Seniors enrolled in Medicare Advantage plans saw their monthly premiums decrease 14 percent from 2010 to 2011. This drop reflects the Affordable Care Act’s commitment to giving seniors choices for quality, affordable care.

More than 22.6 million seniors and people with disabilities accessed no-cost-sharing preventive services in 2011 alone. The Affordable Care Act makes preventive care affordable and accessible by eliminating cost sharing and requiring new health plans to cover preventive services such as important health screenings and immunizations.

Millions of women are taking advantage of no-costsharing preventive health services in 2011, and they will be able to access more comprehensive women’s preventive care beginning August 2012. The Affordable Care Act ensures that important preventive services, including mammograms and cervical cancer screenings, are provided free of cost to women.

Through joint efforts by the Department of Health and Human Services and the Department of Justice, nearly $3 billion in fraudulent claims was halted in 2011 alone.

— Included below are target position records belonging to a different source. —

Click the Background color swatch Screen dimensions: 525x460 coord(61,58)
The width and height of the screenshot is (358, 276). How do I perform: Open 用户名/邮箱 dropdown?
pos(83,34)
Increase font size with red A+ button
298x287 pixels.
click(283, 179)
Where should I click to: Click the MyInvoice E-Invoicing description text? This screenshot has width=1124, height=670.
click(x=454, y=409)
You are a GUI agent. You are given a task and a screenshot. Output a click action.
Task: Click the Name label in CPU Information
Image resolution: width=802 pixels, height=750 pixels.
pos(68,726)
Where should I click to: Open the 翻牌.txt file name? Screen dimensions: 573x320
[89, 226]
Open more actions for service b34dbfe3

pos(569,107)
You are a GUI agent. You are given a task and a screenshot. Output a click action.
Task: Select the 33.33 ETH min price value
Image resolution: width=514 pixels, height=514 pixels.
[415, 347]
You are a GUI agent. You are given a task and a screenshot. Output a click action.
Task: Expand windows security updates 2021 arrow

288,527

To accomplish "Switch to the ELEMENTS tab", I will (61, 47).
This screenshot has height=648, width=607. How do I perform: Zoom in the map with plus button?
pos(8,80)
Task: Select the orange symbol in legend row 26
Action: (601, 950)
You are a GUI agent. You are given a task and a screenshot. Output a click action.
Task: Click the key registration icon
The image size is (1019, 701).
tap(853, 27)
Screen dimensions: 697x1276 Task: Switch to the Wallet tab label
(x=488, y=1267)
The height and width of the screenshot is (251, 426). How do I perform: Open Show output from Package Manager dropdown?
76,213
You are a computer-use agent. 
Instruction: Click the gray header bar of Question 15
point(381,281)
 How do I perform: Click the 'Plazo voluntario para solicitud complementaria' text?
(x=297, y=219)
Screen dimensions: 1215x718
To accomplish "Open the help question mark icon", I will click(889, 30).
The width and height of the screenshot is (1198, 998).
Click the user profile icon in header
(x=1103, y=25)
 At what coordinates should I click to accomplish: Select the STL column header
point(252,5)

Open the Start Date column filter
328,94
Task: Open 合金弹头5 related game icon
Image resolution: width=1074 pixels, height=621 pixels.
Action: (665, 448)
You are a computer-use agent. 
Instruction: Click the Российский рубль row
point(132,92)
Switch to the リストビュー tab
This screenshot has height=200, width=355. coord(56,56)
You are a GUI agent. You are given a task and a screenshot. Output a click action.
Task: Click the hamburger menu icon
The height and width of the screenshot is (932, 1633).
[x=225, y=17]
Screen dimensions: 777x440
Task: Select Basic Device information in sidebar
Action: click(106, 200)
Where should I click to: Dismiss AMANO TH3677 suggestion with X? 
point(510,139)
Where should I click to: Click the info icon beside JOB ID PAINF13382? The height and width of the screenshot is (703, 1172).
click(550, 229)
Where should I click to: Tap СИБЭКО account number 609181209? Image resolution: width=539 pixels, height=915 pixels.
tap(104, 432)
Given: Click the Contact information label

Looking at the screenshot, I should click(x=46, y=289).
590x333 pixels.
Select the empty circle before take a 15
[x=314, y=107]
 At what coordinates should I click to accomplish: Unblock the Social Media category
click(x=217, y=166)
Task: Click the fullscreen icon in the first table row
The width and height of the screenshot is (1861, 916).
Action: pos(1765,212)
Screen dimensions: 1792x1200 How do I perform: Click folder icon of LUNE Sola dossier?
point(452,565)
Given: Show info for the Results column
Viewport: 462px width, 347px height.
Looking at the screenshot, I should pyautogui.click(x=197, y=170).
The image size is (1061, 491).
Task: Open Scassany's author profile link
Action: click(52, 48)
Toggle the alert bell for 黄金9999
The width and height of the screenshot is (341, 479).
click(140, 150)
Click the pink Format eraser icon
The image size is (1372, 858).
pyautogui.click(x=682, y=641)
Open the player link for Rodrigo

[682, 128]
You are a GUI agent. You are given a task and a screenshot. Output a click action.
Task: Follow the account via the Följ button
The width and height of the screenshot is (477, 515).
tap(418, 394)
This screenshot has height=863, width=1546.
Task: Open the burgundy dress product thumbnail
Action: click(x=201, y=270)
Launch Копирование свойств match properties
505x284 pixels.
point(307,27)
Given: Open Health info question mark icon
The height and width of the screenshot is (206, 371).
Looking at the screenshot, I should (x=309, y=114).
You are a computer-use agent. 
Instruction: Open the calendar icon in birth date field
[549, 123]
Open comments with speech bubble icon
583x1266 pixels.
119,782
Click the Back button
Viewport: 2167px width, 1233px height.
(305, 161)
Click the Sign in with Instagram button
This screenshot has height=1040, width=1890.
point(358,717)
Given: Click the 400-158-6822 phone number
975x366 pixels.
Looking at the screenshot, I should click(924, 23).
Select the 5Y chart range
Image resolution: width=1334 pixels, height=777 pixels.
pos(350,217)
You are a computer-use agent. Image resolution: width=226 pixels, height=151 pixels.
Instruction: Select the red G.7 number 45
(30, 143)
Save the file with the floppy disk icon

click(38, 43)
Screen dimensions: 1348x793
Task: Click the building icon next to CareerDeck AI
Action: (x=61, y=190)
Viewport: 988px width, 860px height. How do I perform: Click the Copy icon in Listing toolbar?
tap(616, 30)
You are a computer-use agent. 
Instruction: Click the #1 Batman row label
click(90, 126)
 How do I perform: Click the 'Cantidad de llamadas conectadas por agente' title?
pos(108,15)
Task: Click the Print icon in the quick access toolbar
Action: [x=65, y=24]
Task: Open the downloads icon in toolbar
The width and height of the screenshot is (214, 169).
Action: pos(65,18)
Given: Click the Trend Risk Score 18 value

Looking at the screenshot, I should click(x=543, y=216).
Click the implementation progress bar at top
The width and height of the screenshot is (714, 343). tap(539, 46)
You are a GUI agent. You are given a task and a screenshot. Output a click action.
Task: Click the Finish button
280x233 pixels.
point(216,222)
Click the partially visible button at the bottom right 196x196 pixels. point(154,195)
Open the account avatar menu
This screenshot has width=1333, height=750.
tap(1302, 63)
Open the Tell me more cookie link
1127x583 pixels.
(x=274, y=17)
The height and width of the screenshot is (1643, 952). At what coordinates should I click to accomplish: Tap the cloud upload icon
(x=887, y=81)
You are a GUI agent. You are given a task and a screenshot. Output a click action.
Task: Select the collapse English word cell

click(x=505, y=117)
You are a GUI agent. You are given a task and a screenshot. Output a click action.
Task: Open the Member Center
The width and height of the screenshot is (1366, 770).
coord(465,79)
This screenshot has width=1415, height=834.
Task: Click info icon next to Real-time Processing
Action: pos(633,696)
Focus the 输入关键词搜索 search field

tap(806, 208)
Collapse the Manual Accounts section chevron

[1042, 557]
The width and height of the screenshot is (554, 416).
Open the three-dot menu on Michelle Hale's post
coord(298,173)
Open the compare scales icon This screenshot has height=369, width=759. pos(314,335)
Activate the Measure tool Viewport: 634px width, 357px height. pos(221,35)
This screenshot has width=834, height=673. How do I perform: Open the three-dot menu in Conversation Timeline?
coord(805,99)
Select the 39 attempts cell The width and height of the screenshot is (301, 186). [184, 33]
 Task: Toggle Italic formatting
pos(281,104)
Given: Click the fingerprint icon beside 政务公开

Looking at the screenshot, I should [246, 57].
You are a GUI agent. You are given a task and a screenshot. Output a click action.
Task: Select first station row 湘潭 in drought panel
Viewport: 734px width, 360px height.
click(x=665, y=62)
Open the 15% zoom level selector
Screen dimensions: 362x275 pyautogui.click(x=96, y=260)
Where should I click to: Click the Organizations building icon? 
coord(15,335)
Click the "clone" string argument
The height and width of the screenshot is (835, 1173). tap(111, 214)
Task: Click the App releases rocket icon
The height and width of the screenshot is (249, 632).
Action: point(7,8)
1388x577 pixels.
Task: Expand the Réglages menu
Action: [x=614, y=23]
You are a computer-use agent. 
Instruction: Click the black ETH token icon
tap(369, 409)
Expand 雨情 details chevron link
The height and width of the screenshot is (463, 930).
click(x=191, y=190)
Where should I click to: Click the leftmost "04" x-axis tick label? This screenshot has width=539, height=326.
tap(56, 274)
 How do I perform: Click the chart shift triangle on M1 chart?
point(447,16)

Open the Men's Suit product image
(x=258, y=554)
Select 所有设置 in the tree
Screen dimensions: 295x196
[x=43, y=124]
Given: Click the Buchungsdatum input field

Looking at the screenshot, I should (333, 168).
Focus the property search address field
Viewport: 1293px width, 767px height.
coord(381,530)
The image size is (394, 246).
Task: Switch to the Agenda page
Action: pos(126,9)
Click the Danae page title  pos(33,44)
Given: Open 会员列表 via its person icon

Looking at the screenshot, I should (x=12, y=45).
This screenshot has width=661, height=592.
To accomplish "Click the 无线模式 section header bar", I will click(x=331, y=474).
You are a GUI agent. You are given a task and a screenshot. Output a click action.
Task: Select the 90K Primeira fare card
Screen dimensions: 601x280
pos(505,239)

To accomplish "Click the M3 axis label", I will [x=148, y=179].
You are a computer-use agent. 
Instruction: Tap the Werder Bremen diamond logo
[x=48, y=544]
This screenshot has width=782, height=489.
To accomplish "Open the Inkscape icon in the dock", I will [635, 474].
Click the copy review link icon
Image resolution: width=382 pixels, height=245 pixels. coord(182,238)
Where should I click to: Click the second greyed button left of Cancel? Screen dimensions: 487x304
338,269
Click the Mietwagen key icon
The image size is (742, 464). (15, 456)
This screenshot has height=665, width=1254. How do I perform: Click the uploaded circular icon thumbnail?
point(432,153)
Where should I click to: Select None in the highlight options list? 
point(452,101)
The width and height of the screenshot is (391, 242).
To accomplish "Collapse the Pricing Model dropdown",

These efforts ensure public funds are used appropriately, and strengthen programs like Medicare and Medicaid.

The quality of health care is improving

$1.75 billion in government funding will expand the primary care workforce by 16,000 providers over the next five years. This boost in funding will increase access to preventive care, lower health care costs, and increase the quality of care for millions of patients. Early investments are already paying off: The National Health Services Corps, which provides primary care in underserved communities, nearly tripled in the last three years.

Thirty-two leading health care organizations across the country are participating in an initiative to provide better, more coordinated care to Medicare patients, with potential savings of $1.1 billion. The Pioneer Accountable Care Organizations initiative rewards care providers for improving the health of Medicare patients and lowering costs through coordination.

Preventable hospital-acquired conditions and preventable readmissions will be reduced by 40 percent and 20 percent, respectively, by 2013 through the “Partnership for Patients: Better Care, Lower Costs” public-private initiative. The Partnership for Patients brings together leaders of major hospitals, employers, physicians, nurses, and patient advocates along with state and federal governments in a shared effort to make hospital care safer, more reliable, and less costly.

Ten thousand Medicare patients with chronic conditions will have access to home care services at lower costs under the Independence at Home Demonstration. Under the program, certain Medicare patients will be able to receive home care services (home instead of in a doctor’s office) at lower costs.

The bottom line: Benefits to health care consumers of all ages are evident and will continue to grow.